→ **Work task A**
Rewrite the records starting at the line containing "Describe the element" and ending at the line containing "at that location.", replacing "screenshot" with "capture" and changing nothing else. Leave the pictures out of your answer.

→ **Text**
4.12.08


Should you scroll down to the bottom of the online page for the UK Guardian, there is a little tabbed section that lists the most viewed stories in the newspaper. Every day, as soon as I come into the site, I make my way there to read what others have been finding of such interest.

Today, there was an unusual article about how the Japanese seem to be obsessed with blood types. Now obsessed is a pretty strong word. Weighty enough that when used in reference to blood, I envision scenes of a Draculean nature. That blood obsessing was a craze in Japan, of all places, only piqued my curiosity further considering how I've been seriously tripping on strange stories about the Japanese. A few days ago for example, I saw this CNN clip on
Youtube about Elderly porn (strictly PG I promise). Yep. Elderly porn. As in porn by the geriatric set. Starring, you guessed it, Japanese grandfathers and grandmothers. Some sweet young things too but mostly, it's about the grandparents enjoying themselves.

According to a Time report, titles such as Maniac Training of Lolitas and Forbidden Elderly Care have proven so popular, that business is booming outside of what you'd consider its intended age market. In other words, the movies are being increasingly viewed by the young'uns for the seemingly hot, sweaty, if perhaps creaky-boned, sex.

"Director Gaichi Kono says the eroticism of elders is captivating to younger viewers. -I think that, as a subject, there is this something that only an older generation has and the young people do not possess. It is because they lived that much more. We should respect them and learn from them, - says Kono passionately." Time magazine

Then there was this reprint from the Washington Post today on BookofJoe about how theft committed by the elderly is on the rise in Japan. In 2006 on the island of Hokaido alone (population 5,583,072), 880 of them were so very unsuccessful at their shoplifting attempts, that they ended up getting arrested. Only 642 teens were hauled in for the same crime during that time period. That's a 3 to 2 advantage for the granny set. Unusual to say the least especially, as I have a distinct memory of Jane Seymour circa mid-1980's, explaining how theft was practically nonexistent in Japan in this PBS documentary. It's plain to see that much has changed in the 30 years since then. Enough so that the Bushidō code of conduct might be suffering a reversal by the generation most likely believed to continue upholding it.

All of which brings me to today's chronicled Japanese obsession with blood. Blood type to be precise. Here are some excerpts from the article to give you an idea what the hangup is all about.

Failed yet another job interview? Unable to meet the right man or woman? Don't blame your parents. Or society. The source of your suffering is your blood type.

The idea that blood type defines our personality, temperament and ability to mingle is routinely dismissed as nonsense, but that has not stopped four books on the subject from occupying Japan's top 10 bestseller list for the past year.

→ **Work task B**
List every media outlet or website named in the blog post on Japanese obsessions.

→ **Exercise material**
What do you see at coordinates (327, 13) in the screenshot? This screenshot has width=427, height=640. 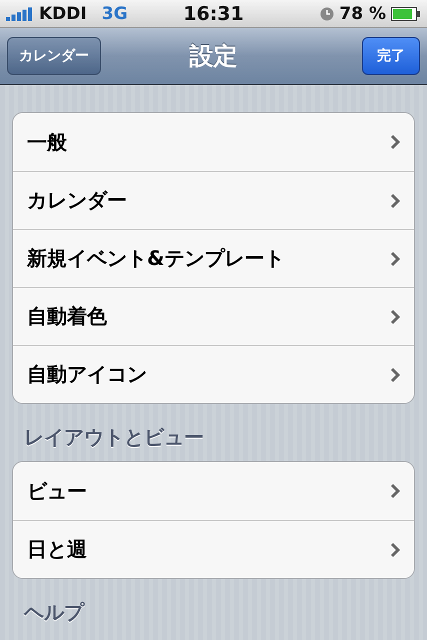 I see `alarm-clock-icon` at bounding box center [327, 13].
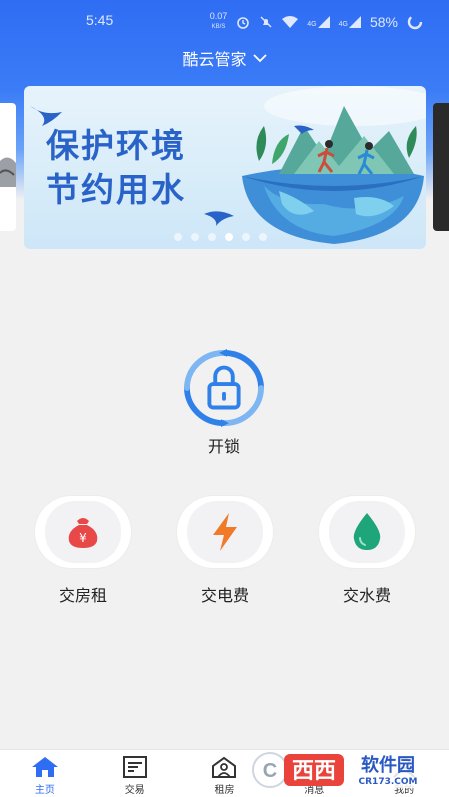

--

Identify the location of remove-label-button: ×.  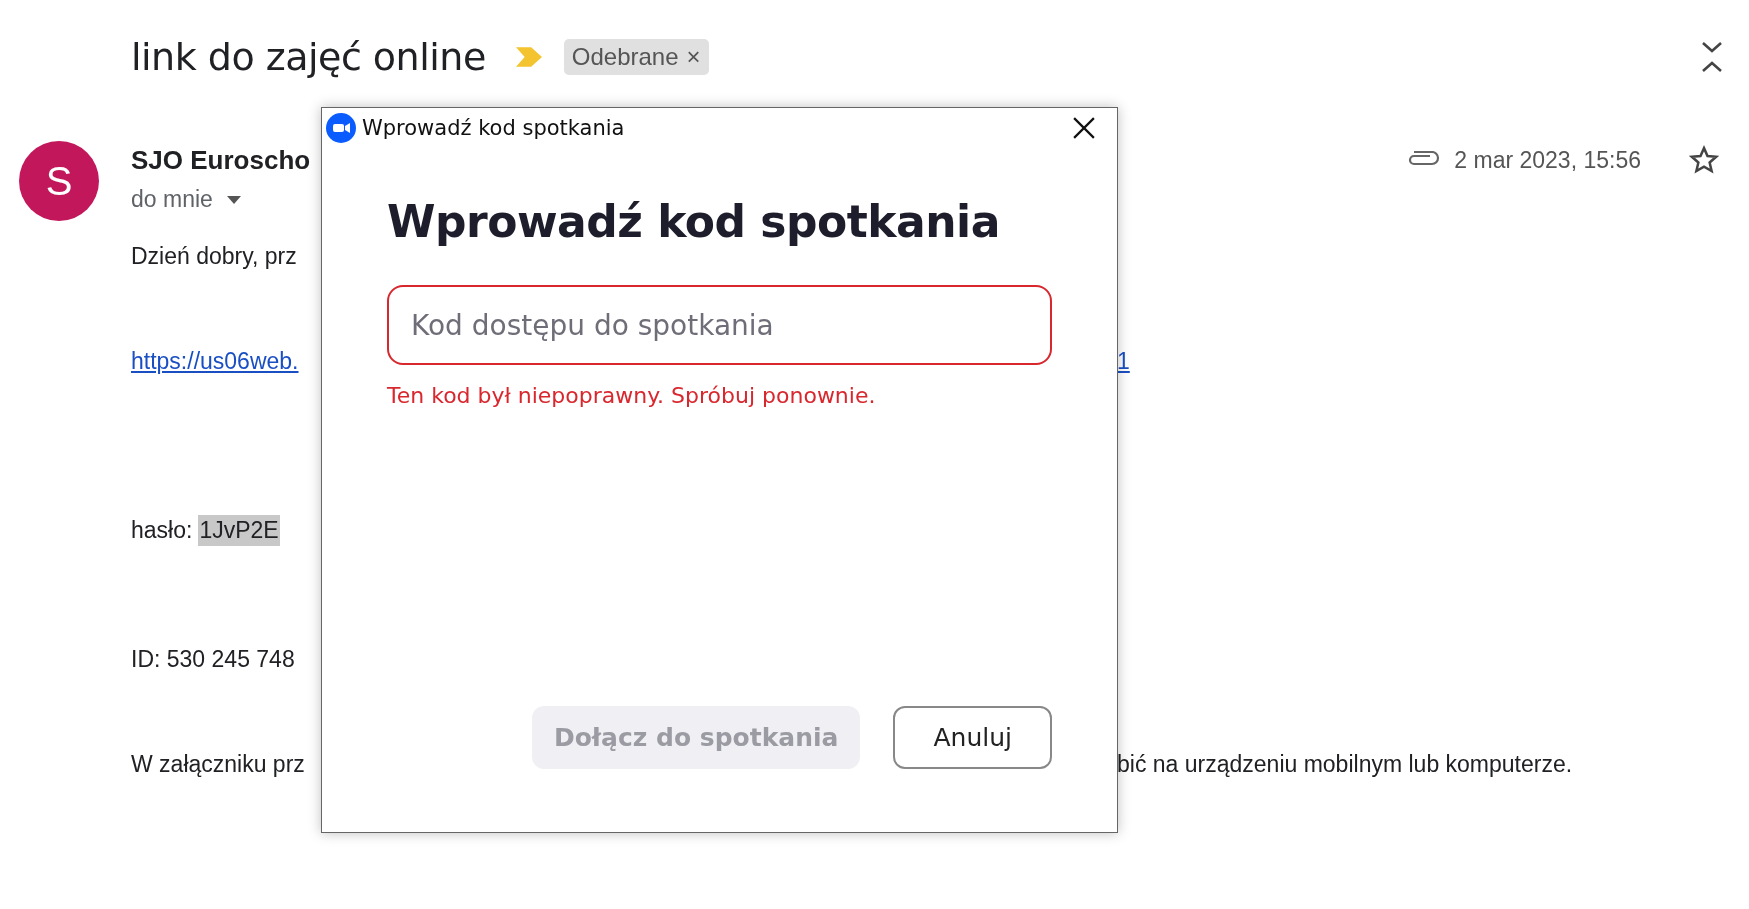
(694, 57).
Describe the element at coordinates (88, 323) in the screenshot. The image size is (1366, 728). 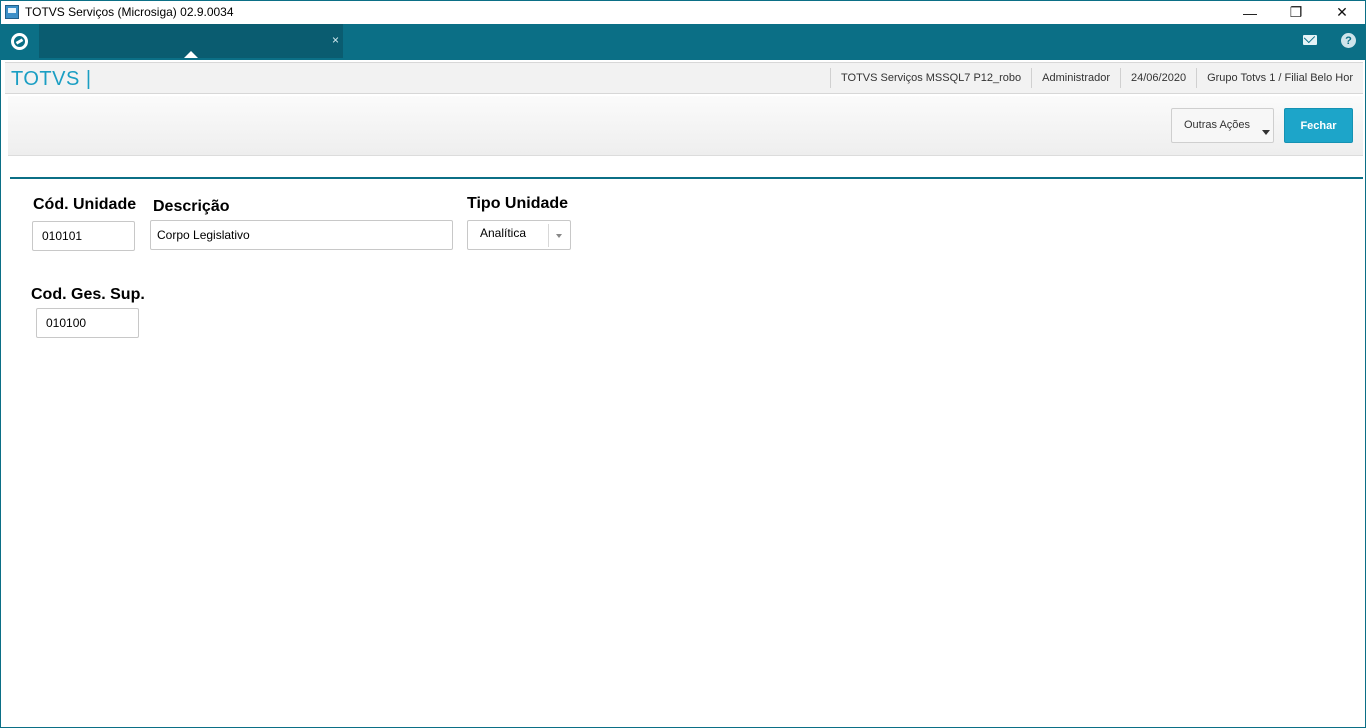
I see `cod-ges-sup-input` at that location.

* * *

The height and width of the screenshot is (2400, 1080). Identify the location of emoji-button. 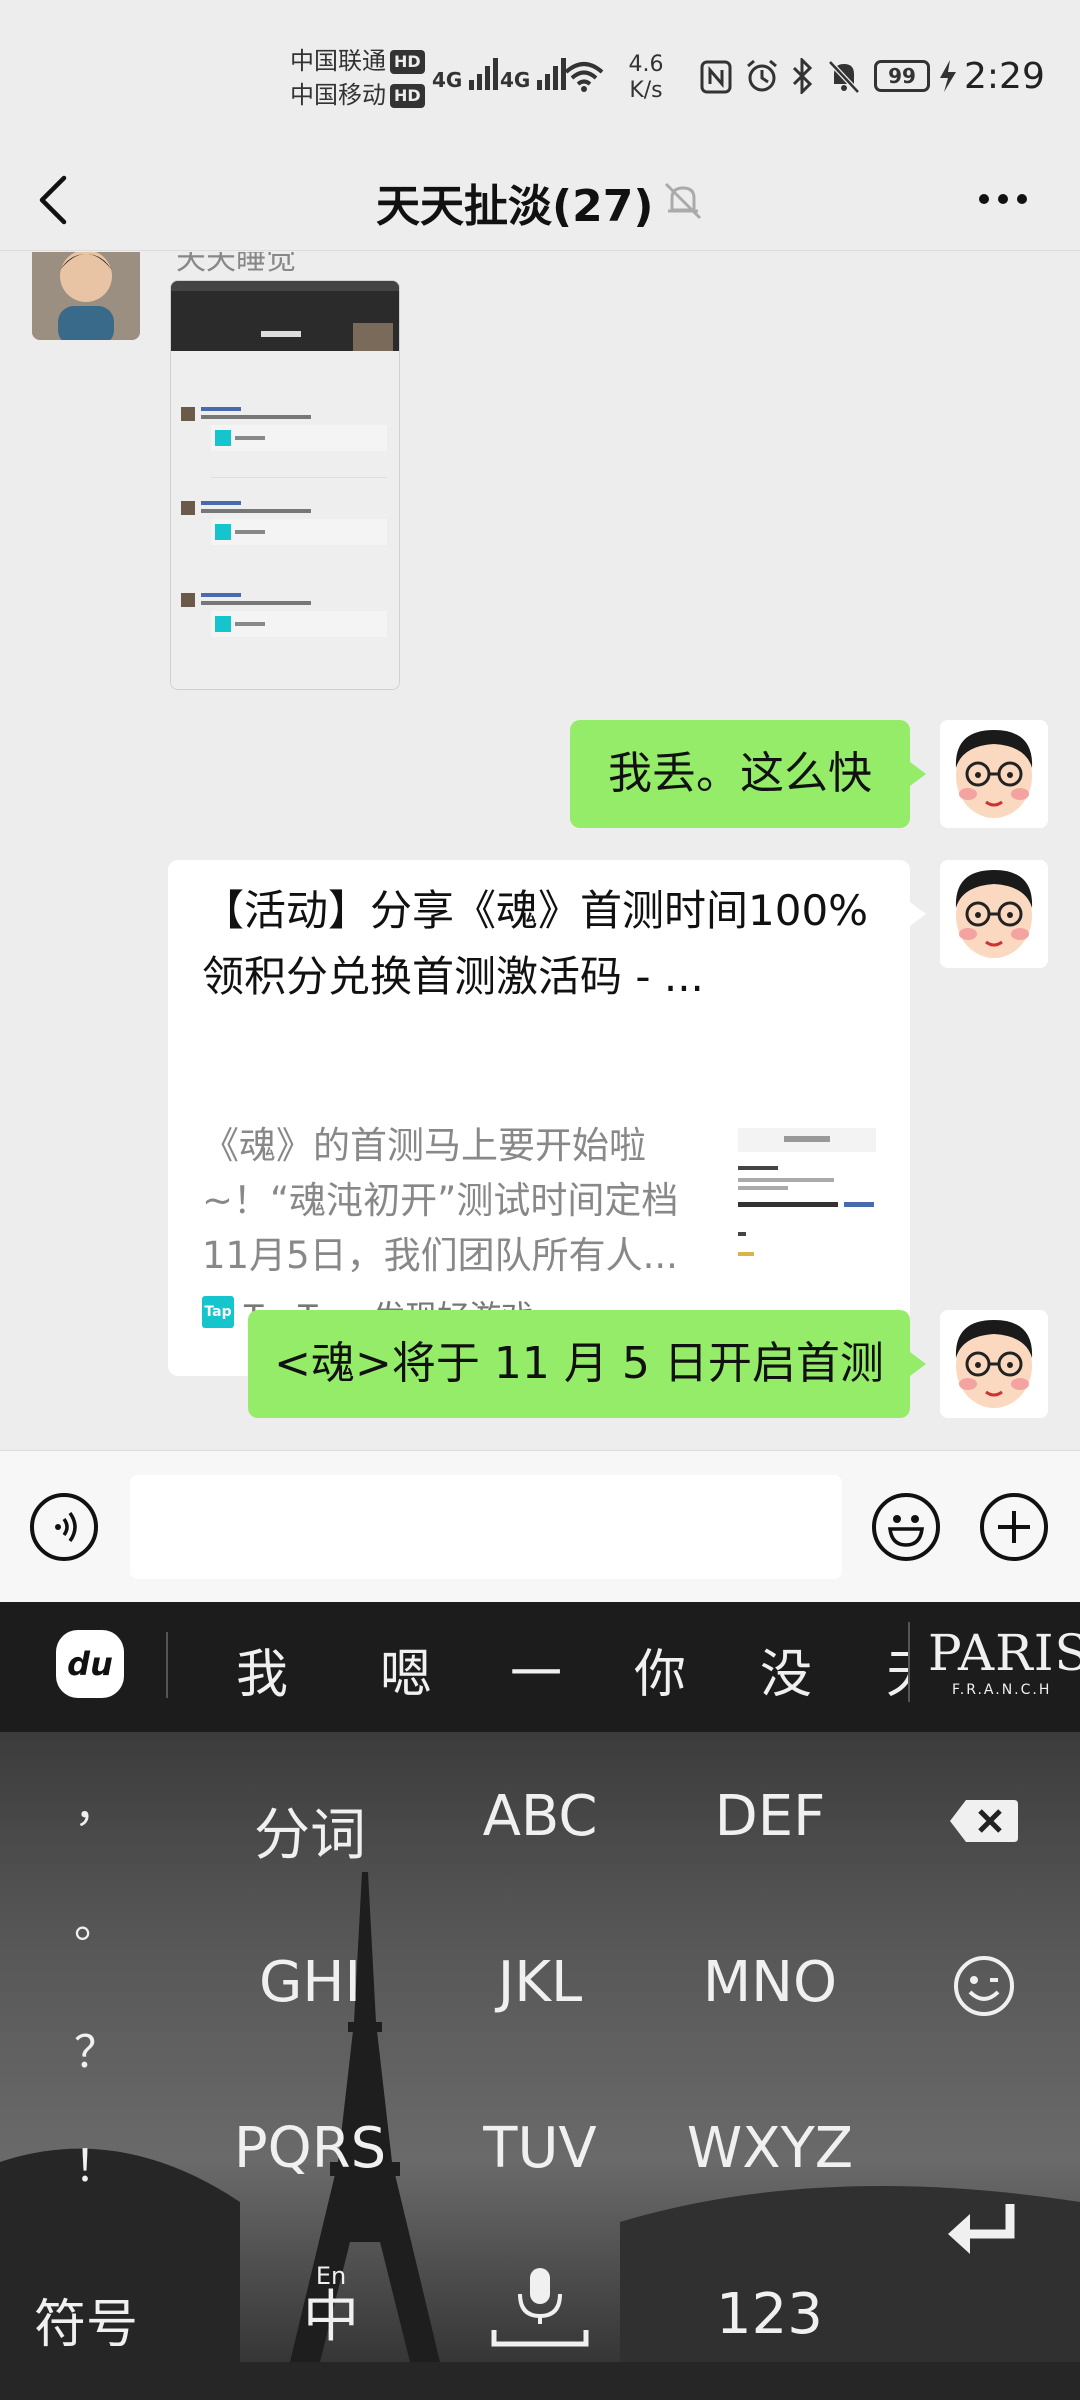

→ **Expected answer A**
Describe the element at coordinates (88, 323) in the capture. The image size is (1366, 728). 
I see `cod-ges-sup-input` at that location.

→ **Expected answer B**
- UK Guardian
- CNN
- Youtube
- Time
- Washington Post
- BookofJoe
- PBS